3. Use reusable plates, napkins, utensils, cups, etc.: I am always amazed at how much garbage is created from even a small birthday party. By using reusable plates, utensils, etc., you are lightening your party’s impact greatly, as well as teaching your children an important lesson about disposables. The clean up after the party will be greater if you use reusables; however, the benefits to the planet certainly outweigh a little of your time. If you must use disposable products, look for paper products that are made with recycled, post-consumer materials and corn plastic utensils that are compostable.

4. Provide natural, eco-friendly party favors:
One of the things I dread about my daughter attending her friends’ birthday parties is dollar store, plastic junk and candy she receives as party favors. If you feel compelled to give out party favors, look for items that will not be easily tossed into the landfill and won’t break within a day. Crystals, polished rocks, geodes, etc. make wonderful party favors children’s cherish, and these natural items will contribute to children dramatic play at home. Several natural toy stores also carry party favors. These toys may be more expensive, but when placed in the larger picture of sustainability and climate change, the cost is irrelevant. Better yet, forego the party favors all together.

5. Serve a vegan, chocolate cake: Whether you make your own cake or buy one, think about the ingredients used in the cake and how you could improve this aspect of the birthday tradition. We are lucky to live near a bakery that makes the best vegan, chocolate cake filled with raspberry sauce. They will even make the cake with our own garden grown, organic raspberries. There are many great recipes available online for vegan cakes.

6. Make gifts optional: If your kids are like mine, they already have too many toys! The birthday party can be another contributor to this problem, and if you are like me and detest plastic toys, your child will inevitably receive annoying toys that you do not like. By making gifts optional, you will prevent families frohttp://www.blogger.com/img/gl.link.gifm feeling compelled to buy anything just to attend the party, and your child will not receive a gross amount of junk. Children already receive many gifts from their families, so eliminating a few toys from their friends will not impact the joy of their birthday. You could also request used toys and books or no gifts at all.

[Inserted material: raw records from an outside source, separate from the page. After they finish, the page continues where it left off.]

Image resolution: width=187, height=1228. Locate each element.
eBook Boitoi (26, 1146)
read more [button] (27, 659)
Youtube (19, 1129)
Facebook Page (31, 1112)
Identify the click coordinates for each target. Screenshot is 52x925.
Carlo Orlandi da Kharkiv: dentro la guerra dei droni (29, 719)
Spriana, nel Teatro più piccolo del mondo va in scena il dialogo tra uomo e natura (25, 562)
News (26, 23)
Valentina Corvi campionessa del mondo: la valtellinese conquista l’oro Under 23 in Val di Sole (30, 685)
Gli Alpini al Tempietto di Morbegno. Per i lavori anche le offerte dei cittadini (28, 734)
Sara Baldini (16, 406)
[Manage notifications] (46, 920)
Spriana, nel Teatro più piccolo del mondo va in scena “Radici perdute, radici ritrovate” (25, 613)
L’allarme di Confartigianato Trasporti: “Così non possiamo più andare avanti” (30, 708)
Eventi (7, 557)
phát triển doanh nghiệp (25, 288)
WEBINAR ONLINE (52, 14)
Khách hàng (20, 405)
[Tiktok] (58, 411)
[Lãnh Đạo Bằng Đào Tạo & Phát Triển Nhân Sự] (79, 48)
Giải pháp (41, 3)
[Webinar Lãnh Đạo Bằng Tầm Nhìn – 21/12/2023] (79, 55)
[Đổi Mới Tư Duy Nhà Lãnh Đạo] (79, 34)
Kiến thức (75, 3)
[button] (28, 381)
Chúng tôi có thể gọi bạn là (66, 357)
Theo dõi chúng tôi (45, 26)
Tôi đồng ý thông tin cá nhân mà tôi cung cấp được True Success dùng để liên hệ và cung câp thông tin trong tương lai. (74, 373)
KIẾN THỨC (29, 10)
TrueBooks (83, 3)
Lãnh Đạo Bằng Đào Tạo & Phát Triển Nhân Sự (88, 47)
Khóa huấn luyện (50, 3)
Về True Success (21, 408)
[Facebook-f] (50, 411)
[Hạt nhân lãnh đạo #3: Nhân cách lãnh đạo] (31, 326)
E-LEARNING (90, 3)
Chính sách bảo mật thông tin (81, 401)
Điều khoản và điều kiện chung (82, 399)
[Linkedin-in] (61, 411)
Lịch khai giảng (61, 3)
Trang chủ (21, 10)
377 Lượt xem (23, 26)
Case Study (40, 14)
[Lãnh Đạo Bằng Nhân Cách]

There are many ways you can lighten the impact of your child’s birthday, as well as teach them a valuable lesson in sustainability, conservation, etc. You can still have themed birthday parties without all of the commercial products associated with them, by asking families to wear homemade costumes, make your own decorations, etc. Keep it simple, and everyone will enjoy the celebration more, while doing a little bit to save the Earth from climate change.